Crisis in NHS maternity units revealed as 21 rated ‘substandard’

Care Quality Commission finds many services inadequate, needing improvement or shut over safety concerns
  
  

A newborn baby boy is checked by nurses,
A newborn baby boy is checked by nurses, Photograph: Jeff Gilbert/Alamy

Nearly half of all NHS hospital maternity services covered so far by a national inspection programme have been rated as substandard, the Observer can reveal.

The Care Quality Commission (CQC), which regulates health and care providers in England, began its maternity inspection programme last August after the Ockenden review into the Shropshire maternity scandal, which saw 300 babies left dead or brain damaged by inadequate NHS care.

An Observer analysis of the CQC inspection shows that 45 maternity services have so far been given a rating under the new inspection programme, with six declared inadequate and another 15 rated as “requires improvement”. Twenty-three have been rated as good and just one as outstanding, with four improving.

Of the services inspected under the programme, which focuses on safety and leadership, about two-thirds have been found to have insufficient staffing, including some services that were rated as good overall. Eleven services saw their rating fall from their previous inspection.

Dr Suzanne Tyler of the Royal College of Midwives said: “Report after report has made a direct connection between staffing levels and safety, yet the midwife shortage is worsening. Midwives are desperately trying to plug the gaps – in England alone we estimate that midwives work around 100,000 extra unpaid hours a week to keep maternity services safe.
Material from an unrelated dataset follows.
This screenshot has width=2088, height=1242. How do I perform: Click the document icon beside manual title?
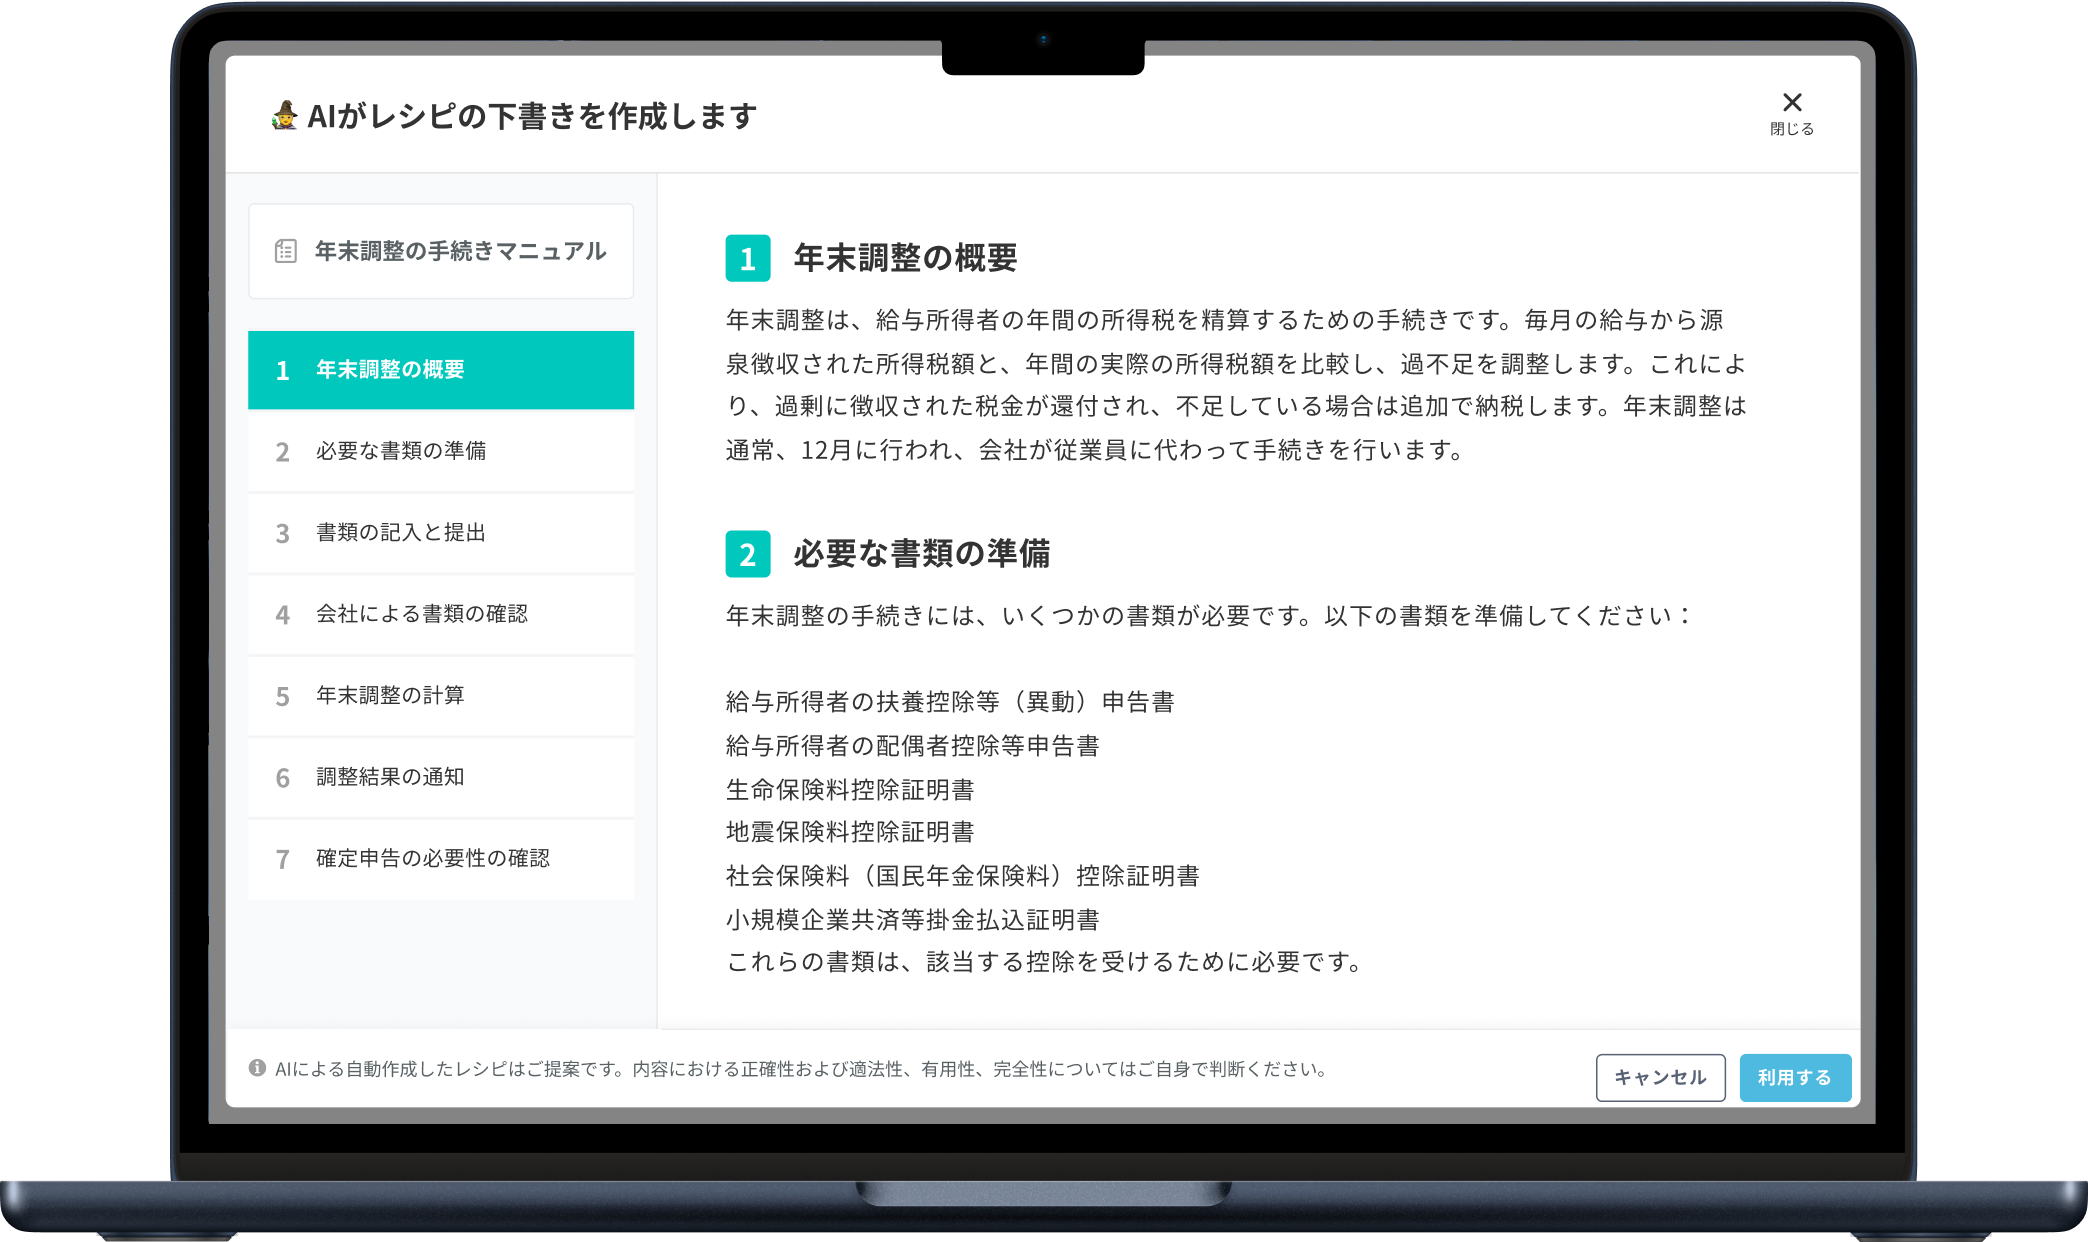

This is clearly unsustainable and now is the time for the chancellor to put his hand in the Treasury pocket and give maternity services the funding that is so desperately needed.”

Carolyn Jenkinson, the CQC’s deputy director of regulatory leadership, said: “Many women and people using NHS maternity services receive good, safe care during pregnancy, labour and postnatally, but sadly that’s not everyone’s experience.

“At some NHS trusts we have found that issues such as the quality of staff training, a lack of robust risk assessment and a failure to engage with, and listen to, the needs of women and their families are impacting on the safety of services. We have been clear with those hospitals where action must be taken and clear that there must be sufficient investment to ensure that services have the right numbers of staff, with the right training, to enable them to deliver consistently high quality, safe and personalised maternity care for all.

“In recent years there has been an increased national focus on maternity safety which is welcome and crucial to improvement, but the pace of change needs to be accelerated.”

Observer analysis indicates that, when the pandemic started, about a third of maternity services were rated as requiring improvement or inadequate. After the pandemic the CQC targeted inspections where it suspected there were serious risks, but the new programme will visit all NHS maternity services that have not been inspected since April 2021.

One of the struggling maternity services is Birmingham Heartlands hospital, run by University Hospitals Birmingham NHS trust. The CQC lowered its rating to inadequate after uncovering four-hour waits for the pregnancy assessment emergency room and a lack of staff.

“There was no clear system to prioritise women according to clinical need,” the report said. “This could place them and their unborn babies at risk of harm.” It added that there were about 30 midwifery vacancies for inpatient services, and a lack of medical staff cover for days at a time.

The Birmingham trust admitted the maternity service was facing “significant challenges” but said it was expanding the assessment emergency room and improving staffing.

Maternity services at Poole hospital were also downgraded to inadequate earlier this year, with the CQC identifying staff shortages in midwifery and medical roles. “Midwifery staffing levels impacted negatively on the safety of the maternity unit,” the CQC report said. The maternity unit closed four times in the past year due to “staffing challenges”. There were 170 delays to the induction of labour in six months due to a lack of staff and beds, as well as three cancelled and two delayed caesarean sections. The midwifery staffing vacancy rate was 17%.

University Hospitals Dorset NHS Foundation Trust, which runs the hospital, said it had put improvements in place and cut triage waiting times, and added that staffing issues were common across the NHS at present.

A Department of Health spokesperson said: “The NHS is already one of the safest places to give birth in the world, but there is more to do. We’ve taken steps to improve the quality of care, with £165m of extra investment a year. This includes funding to increase the number of midwifery posts available.

“NHS England has also published its three-year delivery plan for maternity and neonatal services, which will make maternity and neonatal care safer and more personalised for all women, babies and families.”